--- BEGIN LISTING ---

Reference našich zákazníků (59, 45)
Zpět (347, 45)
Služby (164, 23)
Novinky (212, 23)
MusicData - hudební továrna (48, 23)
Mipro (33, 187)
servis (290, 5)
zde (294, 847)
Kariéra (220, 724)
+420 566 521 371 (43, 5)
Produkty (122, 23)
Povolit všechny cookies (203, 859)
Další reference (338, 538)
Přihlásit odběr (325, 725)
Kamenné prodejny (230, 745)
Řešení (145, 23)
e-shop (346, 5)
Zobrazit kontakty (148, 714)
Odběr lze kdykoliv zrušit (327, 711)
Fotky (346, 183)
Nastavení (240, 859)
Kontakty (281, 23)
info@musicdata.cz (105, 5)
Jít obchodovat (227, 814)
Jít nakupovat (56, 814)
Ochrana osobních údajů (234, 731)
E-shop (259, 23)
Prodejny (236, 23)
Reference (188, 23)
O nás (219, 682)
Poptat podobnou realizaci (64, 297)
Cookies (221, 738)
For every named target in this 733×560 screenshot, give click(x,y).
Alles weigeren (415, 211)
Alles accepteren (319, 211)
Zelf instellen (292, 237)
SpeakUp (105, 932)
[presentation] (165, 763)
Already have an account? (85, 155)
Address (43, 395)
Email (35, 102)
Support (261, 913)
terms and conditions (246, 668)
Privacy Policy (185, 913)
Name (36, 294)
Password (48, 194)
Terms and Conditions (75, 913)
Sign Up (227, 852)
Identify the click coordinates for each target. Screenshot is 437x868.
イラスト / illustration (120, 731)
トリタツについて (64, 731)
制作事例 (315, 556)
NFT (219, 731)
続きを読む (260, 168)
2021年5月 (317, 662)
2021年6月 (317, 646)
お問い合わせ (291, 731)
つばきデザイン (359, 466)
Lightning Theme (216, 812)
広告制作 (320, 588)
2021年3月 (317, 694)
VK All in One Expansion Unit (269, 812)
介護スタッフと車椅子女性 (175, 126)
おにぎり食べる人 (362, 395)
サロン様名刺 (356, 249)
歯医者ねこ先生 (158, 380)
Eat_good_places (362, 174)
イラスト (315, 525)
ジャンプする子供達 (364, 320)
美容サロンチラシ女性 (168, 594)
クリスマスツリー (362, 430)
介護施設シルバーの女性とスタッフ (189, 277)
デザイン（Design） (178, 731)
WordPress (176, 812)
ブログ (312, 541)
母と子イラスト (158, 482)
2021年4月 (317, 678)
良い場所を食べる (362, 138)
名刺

--- END LISTING ---
--- BEGIN LISTING ---

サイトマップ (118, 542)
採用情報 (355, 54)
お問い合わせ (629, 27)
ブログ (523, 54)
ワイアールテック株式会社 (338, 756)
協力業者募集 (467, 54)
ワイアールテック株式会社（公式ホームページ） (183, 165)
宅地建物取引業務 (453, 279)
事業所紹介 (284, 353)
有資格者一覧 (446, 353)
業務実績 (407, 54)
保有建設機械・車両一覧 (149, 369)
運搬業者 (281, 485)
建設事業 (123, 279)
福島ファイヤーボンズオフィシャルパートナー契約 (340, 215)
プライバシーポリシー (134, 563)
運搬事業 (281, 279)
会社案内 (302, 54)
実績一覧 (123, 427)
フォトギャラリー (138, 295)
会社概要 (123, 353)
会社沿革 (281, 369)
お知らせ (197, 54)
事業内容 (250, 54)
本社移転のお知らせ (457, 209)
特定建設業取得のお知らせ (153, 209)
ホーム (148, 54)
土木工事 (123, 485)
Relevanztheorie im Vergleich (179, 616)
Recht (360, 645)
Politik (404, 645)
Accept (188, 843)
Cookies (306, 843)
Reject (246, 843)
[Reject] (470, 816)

--- END LISTING ---
--- BEGIN LISTING ---

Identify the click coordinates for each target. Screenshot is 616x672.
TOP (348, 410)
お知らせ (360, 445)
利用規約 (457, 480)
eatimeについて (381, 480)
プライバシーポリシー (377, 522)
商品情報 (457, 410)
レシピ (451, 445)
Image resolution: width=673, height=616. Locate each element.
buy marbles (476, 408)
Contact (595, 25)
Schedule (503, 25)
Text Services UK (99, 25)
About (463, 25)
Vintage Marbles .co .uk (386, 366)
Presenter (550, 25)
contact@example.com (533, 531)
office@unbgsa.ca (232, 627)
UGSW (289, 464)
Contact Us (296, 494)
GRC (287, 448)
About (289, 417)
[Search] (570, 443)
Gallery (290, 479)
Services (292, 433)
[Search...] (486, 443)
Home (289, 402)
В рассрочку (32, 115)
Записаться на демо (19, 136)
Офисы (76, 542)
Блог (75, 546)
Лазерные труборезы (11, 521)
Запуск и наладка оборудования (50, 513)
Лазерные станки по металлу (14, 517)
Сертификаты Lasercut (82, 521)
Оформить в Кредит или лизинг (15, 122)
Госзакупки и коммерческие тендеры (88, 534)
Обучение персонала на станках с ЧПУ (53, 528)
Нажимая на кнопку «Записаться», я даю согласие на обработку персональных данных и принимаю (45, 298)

--- END LISTING ---

▸ TASK TO CARRY OUT:
Scale the data from the line containing "servis (290, 5)" through the line containing "Zobrazit kontakty (148, 714)", both included: restate each line in full with its text, and multiply both coordinates in every answer by 0.75, rounding to whole numbers with halves rounded up.

▸ ANSWER TO THE PROBLEM:
servis (218, 4)
zde (221, 635)
Kariéra (165, 543)
+420 566 521 371 (32, 4)
Produkty (92, 17)
Povolit všechny cookies (152, 644)
Další reference (254, 404)
Přihlásit odběr (244, 544)
Kamenné prodejny (173, 559)
Řešení (109, 17)
e-shop (260, 4)
Zobrazit kontakty (111, 536)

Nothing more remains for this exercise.